What lines in the material hold the string "arrow"? Copy out each of them.

[[ DATASET RECORDS open ]]

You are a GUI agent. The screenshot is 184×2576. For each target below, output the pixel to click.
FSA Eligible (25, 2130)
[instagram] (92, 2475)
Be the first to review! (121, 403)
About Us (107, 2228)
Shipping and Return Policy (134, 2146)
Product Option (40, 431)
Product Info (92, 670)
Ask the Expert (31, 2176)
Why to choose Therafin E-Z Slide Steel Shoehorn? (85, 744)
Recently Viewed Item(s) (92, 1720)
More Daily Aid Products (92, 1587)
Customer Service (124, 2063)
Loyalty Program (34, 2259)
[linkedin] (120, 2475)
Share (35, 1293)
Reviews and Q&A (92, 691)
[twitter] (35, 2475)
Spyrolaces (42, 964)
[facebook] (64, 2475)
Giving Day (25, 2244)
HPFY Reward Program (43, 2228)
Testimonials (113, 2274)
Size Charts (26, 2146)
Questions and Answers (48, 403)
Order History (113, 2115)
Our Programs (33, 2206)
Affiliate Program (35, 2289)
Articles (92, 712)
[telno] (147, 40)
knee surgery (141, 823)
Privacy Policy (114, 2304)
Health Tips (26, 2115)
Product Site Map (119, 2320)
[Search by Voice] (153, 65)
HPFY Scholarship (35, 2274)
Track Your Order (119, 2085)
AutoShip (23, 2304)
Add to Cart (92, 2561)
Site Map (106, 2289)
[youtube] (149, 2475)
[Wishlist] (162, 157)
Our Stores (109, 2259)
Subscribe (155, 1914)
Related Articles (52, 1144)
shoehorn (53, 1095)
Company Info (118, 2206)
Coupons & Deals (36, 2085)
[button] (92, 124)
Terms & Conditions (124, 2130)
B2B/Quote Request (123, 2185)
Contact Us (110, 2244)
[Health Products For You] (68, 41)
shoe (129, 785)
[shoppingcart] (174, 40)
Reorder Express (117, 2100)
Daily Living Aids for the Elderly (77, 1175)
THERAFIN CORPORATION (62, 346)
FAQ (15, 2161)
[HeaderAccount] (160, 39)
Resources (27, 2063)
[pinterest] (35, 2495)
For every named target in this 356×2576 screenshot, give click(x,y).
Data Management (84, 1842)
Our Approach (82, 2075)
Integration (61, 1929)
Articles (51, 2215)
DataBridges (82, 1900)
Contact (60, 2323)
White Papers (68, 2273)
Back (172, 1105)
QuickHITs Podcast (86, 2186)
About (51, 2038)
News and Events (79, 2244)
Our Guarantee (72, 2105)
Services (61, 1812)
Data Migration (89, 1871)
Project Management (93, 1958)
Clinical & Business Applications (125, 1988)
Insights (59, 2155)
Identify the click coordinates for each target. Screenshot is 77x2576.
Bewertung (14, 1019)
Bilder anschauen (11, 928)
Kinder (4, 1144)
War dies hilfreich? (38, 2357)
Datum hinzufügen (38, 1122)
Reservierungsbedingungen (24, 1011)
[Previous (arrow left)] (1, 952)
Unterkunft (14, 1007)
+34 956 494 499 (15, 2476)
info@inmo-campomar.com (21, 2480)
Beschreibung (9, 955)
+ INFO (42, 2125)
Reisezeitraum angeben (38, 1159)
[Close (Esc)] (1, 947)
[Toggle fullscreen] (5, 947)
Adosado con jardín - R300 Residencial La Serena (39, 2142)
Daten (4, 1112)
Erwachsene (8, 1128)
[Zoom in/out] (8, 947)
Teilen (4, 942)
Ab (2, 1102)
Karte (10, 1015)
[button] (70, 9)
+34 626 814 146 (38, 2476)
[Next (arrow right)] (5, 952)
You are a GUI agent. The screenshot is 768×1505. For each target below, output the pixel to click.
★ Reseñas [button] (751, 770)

[[ DATASET RECORDS closed ]]

* WRITTEN SOLUTION
[Previous (arrow left)] (1, 952)
[Next (arrow right)] (5, 952)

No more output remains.